RECORDS SUPPLIED:
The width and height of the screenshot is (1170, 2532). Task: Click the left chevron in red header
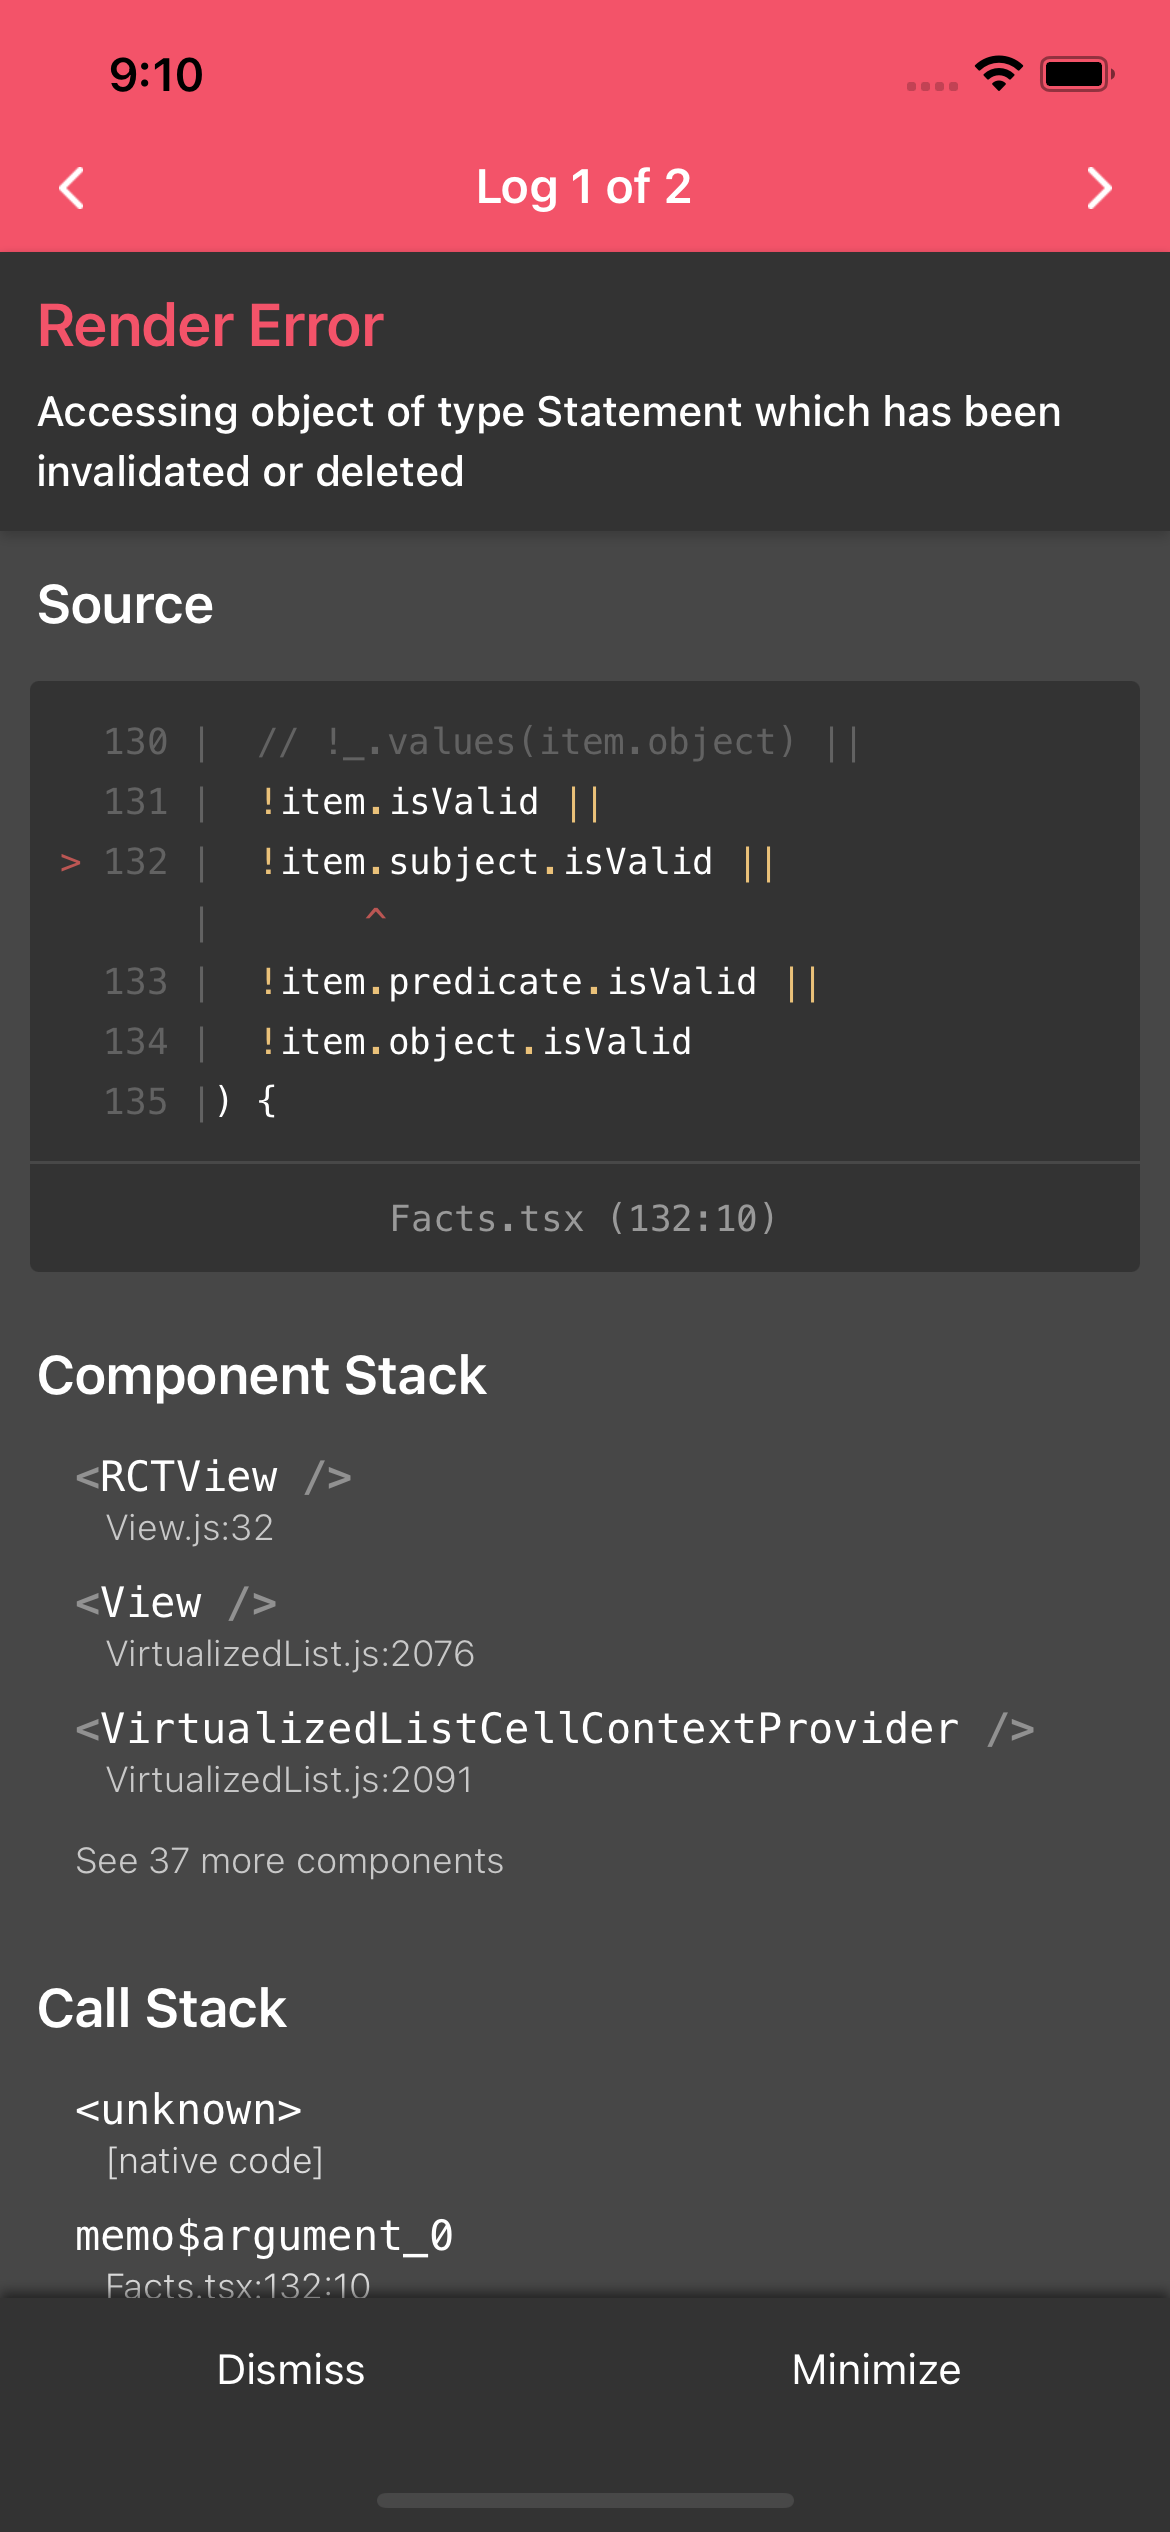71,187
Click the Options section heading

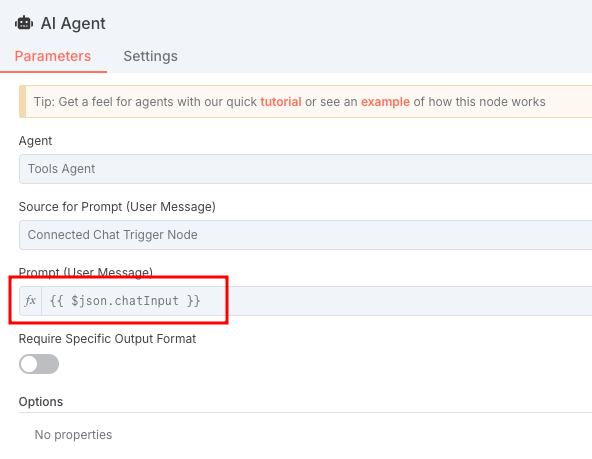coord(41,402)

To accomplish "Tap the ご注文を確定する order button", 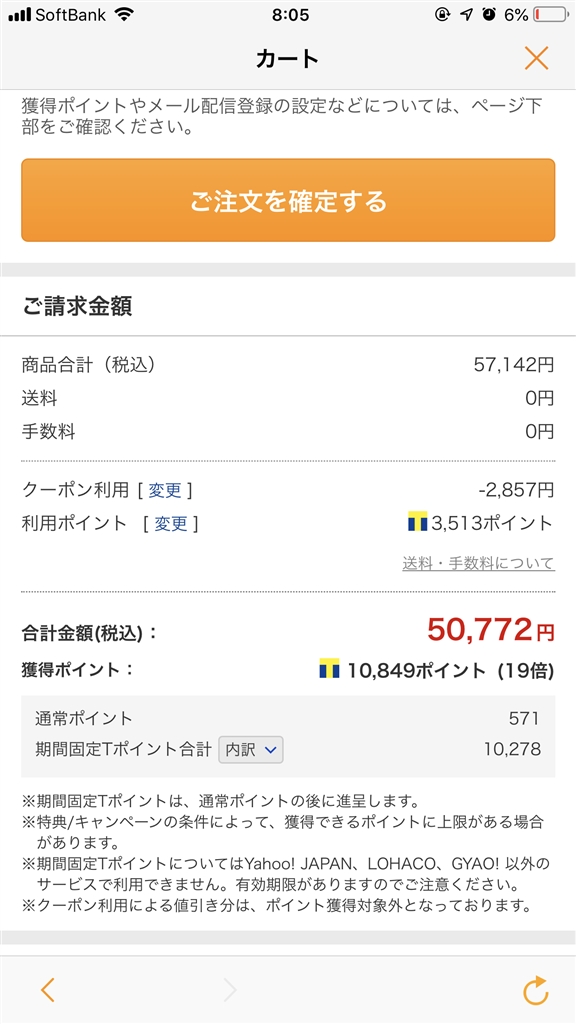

PROBLEM DESCRIPTION: Only the lines from the one that contains "Click the Options section heading" through the last line of the records may appear in the answer, retyped exactly and with no pictures.

RESULT FOR THIS EXERCISE:
Click the Options section heading

coord(41,402)

To accomplish "Tap the ご注文を確定する order button", 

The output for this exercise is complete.